Master of Philosophy in Disaster Risk Science and Development

Purpose

The qualification aims to generate graduates with an integrated understanding of disaster risk and its implications for sustainable development in South Africa and Africa, as well as core and advanced competencies in risk assessment and risk reduction. It will provide learners with the knowledge and skills necessary to assess and analyse hazard trends and patterns, conditions of environmental endangerment and socioeconomic vulnerability. It will also extend capabilities in the strategic integration of information generated from diverse data sources to determine levels of risk and to inform risk reduction planning.

This is achieved through the systematic introduction of both the theoretical and evidence-based dimensions of disaster risks that are relevant to South Africa, reinforced through the context of application in the risk assessment process, accompanied by a disaster risk-related thesis.

Rationale

There is limited systematic scholarship related to disaster risk across Africa. There are numerous higher education courses offered related to earth sciences, environmental science or human geography. However, these do not adequately address the complex, scientific scope of the disaster risk field, which fuses both physical and social science elements.

Similarly, although several institutions focus on disaster (risk) management-oriented qualifications, these foreground practice, rather than the integrated science that is central to analysing and understanding contemporary risk processes. In this context, the qualification is distinguished by its explicit emphasis on disaster risk science as a field primarily directed to purposive enquiry, rather than one oriented to practice. The qualification differentiates Disaster Risk Science (DRS) from disaster (risk) management, which foregrounds practice and implementation, recognising the complementarity and interdependencies of both fields of study.

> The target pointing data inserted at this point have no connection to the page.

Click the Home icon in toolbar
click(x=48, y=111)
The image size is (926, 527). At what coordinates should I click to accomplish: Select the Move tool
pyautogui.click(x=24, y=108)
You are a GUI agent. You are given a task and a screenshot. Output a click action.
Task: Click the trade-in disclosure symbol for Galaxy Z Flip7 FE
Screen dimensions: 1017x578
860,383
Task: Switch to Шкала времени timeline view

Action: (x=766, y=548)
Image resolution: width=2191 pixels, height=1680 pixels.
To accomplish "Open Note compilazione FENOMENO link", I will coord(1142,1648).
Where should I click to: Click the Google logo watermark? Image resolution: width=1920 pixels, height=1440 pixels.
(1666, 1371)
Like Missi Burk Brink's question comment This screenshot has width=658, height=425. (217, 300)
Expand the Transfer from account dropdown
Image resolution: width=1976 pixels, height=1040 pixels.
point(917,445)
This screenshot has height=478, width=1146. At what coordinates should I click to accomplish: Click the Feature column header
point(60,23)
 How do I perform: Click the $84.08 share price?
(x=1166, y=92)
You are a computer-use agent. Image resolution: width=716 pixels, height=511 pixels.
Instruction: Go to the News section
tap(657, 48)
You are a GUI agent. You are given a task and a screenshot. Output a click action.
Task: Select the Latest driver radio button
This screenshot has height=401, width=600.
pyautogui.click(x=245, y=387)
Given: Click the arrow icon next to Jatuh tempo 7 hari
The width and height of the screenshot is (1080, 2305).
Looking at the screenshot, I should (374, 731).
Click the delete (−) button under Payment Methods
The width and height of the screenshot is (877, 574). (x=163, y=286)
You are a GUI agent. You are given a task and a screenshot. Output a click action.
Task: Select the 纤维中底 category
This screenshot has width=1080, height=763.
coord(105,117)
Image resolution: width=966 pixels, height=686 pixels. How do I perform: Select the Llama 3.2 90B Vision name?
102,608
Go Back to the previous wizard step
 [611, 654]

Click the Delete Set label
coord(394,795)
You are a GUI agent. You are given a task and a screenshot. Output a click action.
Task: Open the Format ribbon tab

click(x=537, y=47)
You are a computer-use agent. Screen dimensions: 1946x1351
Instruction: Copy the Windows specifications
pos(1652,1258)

However, to ensure its coherence in an applied context, the qualification is necessarily aligned with South Africa's transformative disaster management policy and practice. It specifically responds to the identified need in the 2013 National Disaster Management Education and Training Framework that calls for the "trans disciplinary mainstreaming of disaster risk management within the curricula of all disciplines"... "as well as integration of disaster risk management content within the existing specialised courses such as development studies, meteorology, engineering, town planning, health sciences, geographical sciences, chemical sciences."

The introduction of a cross-disciplinary disaster risk science masters qualification allows for the advancement of scholarship on risk and risk reduction in South Africa and the continent. It also enables the generation of skilled graduates with interdisciplinary research competencies who are able to study and analyse disaster risks relevant to South Africa and Africa. The qualification explicitly fuses context with content and seeks to address three underpinning imperatives:

• Disciplinary coherence within geography and environmental studies.
• Alignment with transformative disaster (risk) management policy and practice.
• Social responsiveness, particularly to risk environment in the Western Cape.

Recognition of Prior Learning (RPL)

In keeping with the institution's support for RPL in increasing the accessibility of its qualifications, the qualification makes provision for RPL where prospective learners do not meet the above academic criteria.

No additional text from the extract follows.